錆びたピストン亭
「ねえ見てお兄様! このダボダボの作業着、意外と動きやすくて最高じゃない? ドレスのコルセットから解放されて、私の肺が『自由だー!』って叫んでるわ。あ、今は『お兄様』じゃなくて『アニキ』って呼ぶんだったわね? いえ、いっそ『親方』はどうかしら? それとも『無口な鉄屑拾い』?」
セント・ジュード港の片隅、潮風と安酒、そして重油の匂いが分厚く層を成す裏通り。少年整備士「ロイ」に扮したロイスは、鼻歌まじりにステップを踏みながら、上機嫌で街を闊歩していた。

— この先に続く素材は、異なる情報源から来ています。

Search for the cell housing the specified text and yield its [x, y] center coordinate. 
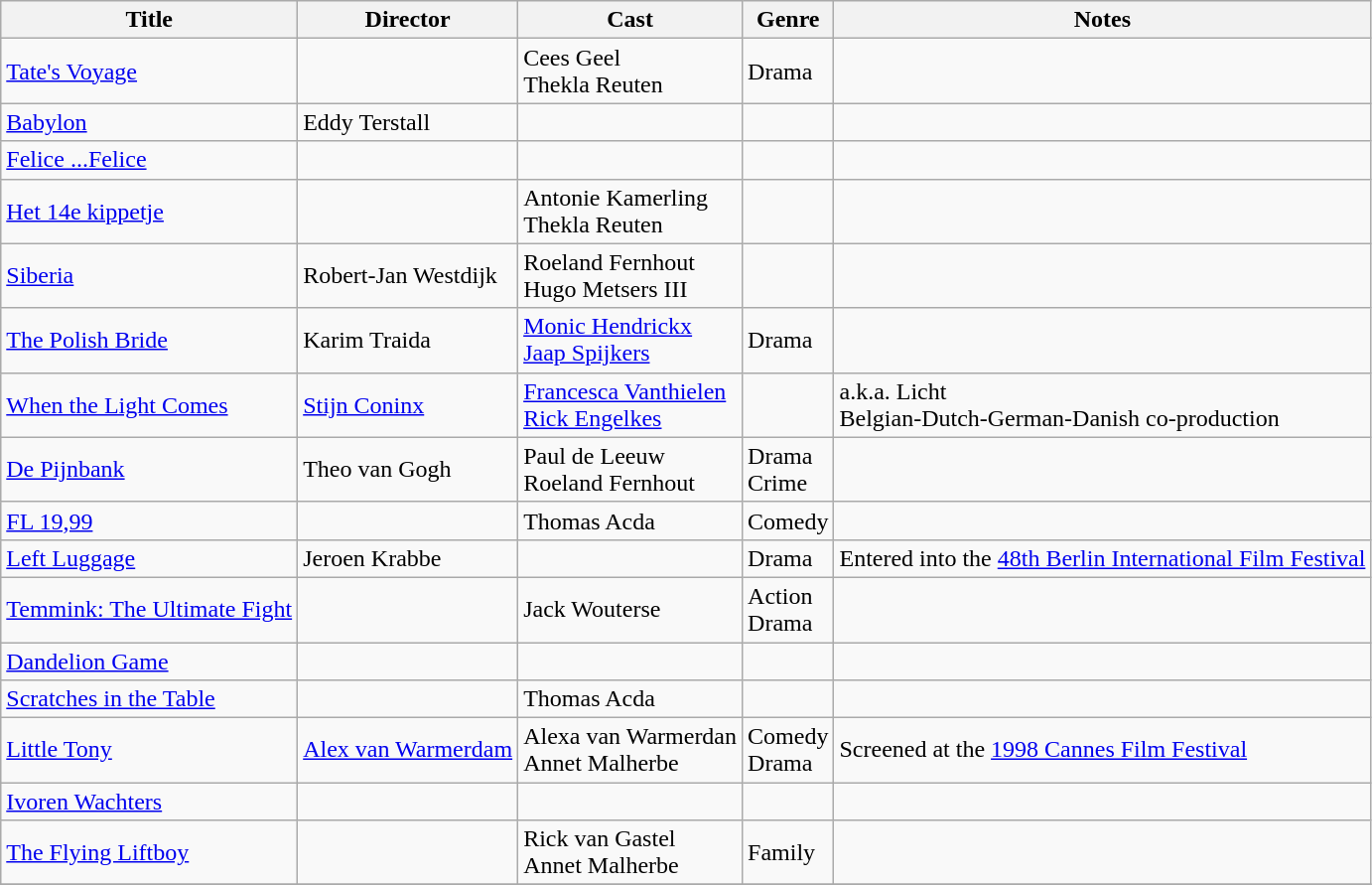
ComedyDrama [788, 751]
Ivoren Wachters [149, 801]
Karim Traida [408, 340]
Title [149, 20]
Entered into the 48th Berlin International Film Festival [1102, 558]
a.k.a. LichtBelgian-Dutch-German-Danish co-production [1102, 405]
Theo van Gogh [408, 469]
Robert-Jan Westdijk [408, 276]
Eddy Terstall [408, 122]
Director [408, 20]
Babylon [149, 122]
Roeland FernhoutHugo Metsers III [630, 276]
Alex van Warmerdam [408, 751]
When the Light Comes [149, 405]
The Polish Bride [149, 340]
Monic HendrickxJaap Spijkers [630, 340]
ActionDrama [788, 610]
De Pijnbank [149, 469]
Cast [630, 20]
FL 19,99 [149, 520]
Temmink: The Ultimate Fight [149, 610]
Scratches in the Table [149, 699]
Comedy [788, 520]
Family [788, 852]
The Flying Liftboy [149, 852]
DramaCrime [788, 469]
Screened at the 1998 Cannes Film Festival [1102, 751]
Tate's Voyage [149, 71]
Het 14e kippetje [149, 210]
Paul de LeeuwRoeland Fernhout [630, 469]
Rick van GastelAnnet Malherbe [630, 852]
Left Luggage [149, 558]
Genre [788, 20]
Jack Wouterse [630, 610]
Jeroen Krabbe [408, 558]
Antonie KamerlingThekla Reuten [630, 210]
Little Tony [149, 751]
Stijn Coninx [408, 405]
Felice ...Felice [149, 160]
Cees GeelThekla Reuten [630, 71]
Siberia [149, 276]
Francesca VanthielenRick Engelkes [630, 405]
Dandelion Game [149, 660]
Notes [1102, 20]
Alexa van WarmerdanAnnet Malherbe [630, 751]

彼女が纏っているのは、マダム・ヴェイルの第零号倉庫に眠っていた、誰のものとも知れぬ古びた整備士用のツナギだ。肩幅は大きく余り、袖は無造作に捲り上げられ、腰には使い込まれた真鍮の工具袋が重たげに揺れている。顔にはわざとらしくオイルの汚れを塗りたくっているが、その瞳はかつてないほど爛々と輝いていた。
これまでの彼女は、アッシュウォーカー家の令嬢として、そして「探偵ロイス」として、常に背筋を伸ばし、社会の規範という見えないコルセットに締め付けられていた。しかし今、彼女は「死者」だ。誰にも知られず、何者でもないという解放感。それが彼女の饒舌さに、かつてないほどのブーストをかけていた。
「ロイス……いや、ロイ。少し声を落とせ。影として動くという規範を決めたばかりだろう。そんなに喋り倒していたら、隠れるどころか街中の注目を集めてしまう。……俺の胃が、ボイラーの破裂寸前みたいな不穏な音を立てているのが聞こえないのか?」
ボイラーマンの重厚な外套を深く被り、不自然なほど立派な付け髭を蓄えて「強面の用心棒」を装ったジェミニが、眉間を指で押さえながら小声で窘める。
その後ろでは、錆びた塗装をわざと施され、関節が動くたびに「キィ、キィ」と不気味な金属摩擦音を立てる設定にされたベルが、律儀に重い工具箱を抱えて追従していた。ベルの完璧な銀の肌は今やオイルと煤にまみれ、旧式の労働用アンドロイドそのものに見える。
「おっと、失礼。でも聞いてよ親方、この変装用のオイル、マダムが言ってたほど悪くないわ。むしろピスタチオのような香ばしさと、年代物のワインのようなコクがあるっていうか、機械の気持ちになれる素敵な香りよ。あ、見て! あそこの酒場、『錆びたピストン亭』! いかにもネズミが好みそうな名前じゃない? 潜入捜査の第一歩は、やっぱり地元の油っこい噂話からってのが定番だよね!」
ロイスは止まらない。彼女は酒場の重い木製のドアを勢いよく蹴り開けようとして、自分の足が意外と短いことを直前で思い出した。一瞬だけ空を蹴ってよろめいたがすぐに何事もなかったかのように体勢を立て直すと、手で慎重に、しかし勢いよくドアを押し開けた。
店内の空気は、地上の霧よりも濃い煤煙と、安物の合成ビール、そして何日も洗われていない労働者たちの汗の匂いで満ちていた。壁には剥き出しの真鍮製蒸気配管が血管のように這い、奥にある旧式のボイラーがドクンドクンと不規則な鼓動を刻んでいる。カウンターには、港の重労働で指先が真鍮色に染まった荒くれ者たちが、濁った液体が入ったグラスを傾けていた。
「……黒い連中……なんだってあんなところによぉ、ほんと気味が悪いぜ……」
ベルがカウンターに座る大柄な男の独り言を拾い、ロイスの腕まくりした袖を引き、対象を指で指し示すと、言葉を発さずに頷いてみせた。
ロイスは迷うことなく、店内で最も巨大な背中を見せている男……カウンターに座る熊のような体格をした荷揚げ人足の隣に、ひょいと軽やかな動作で腰掛けた。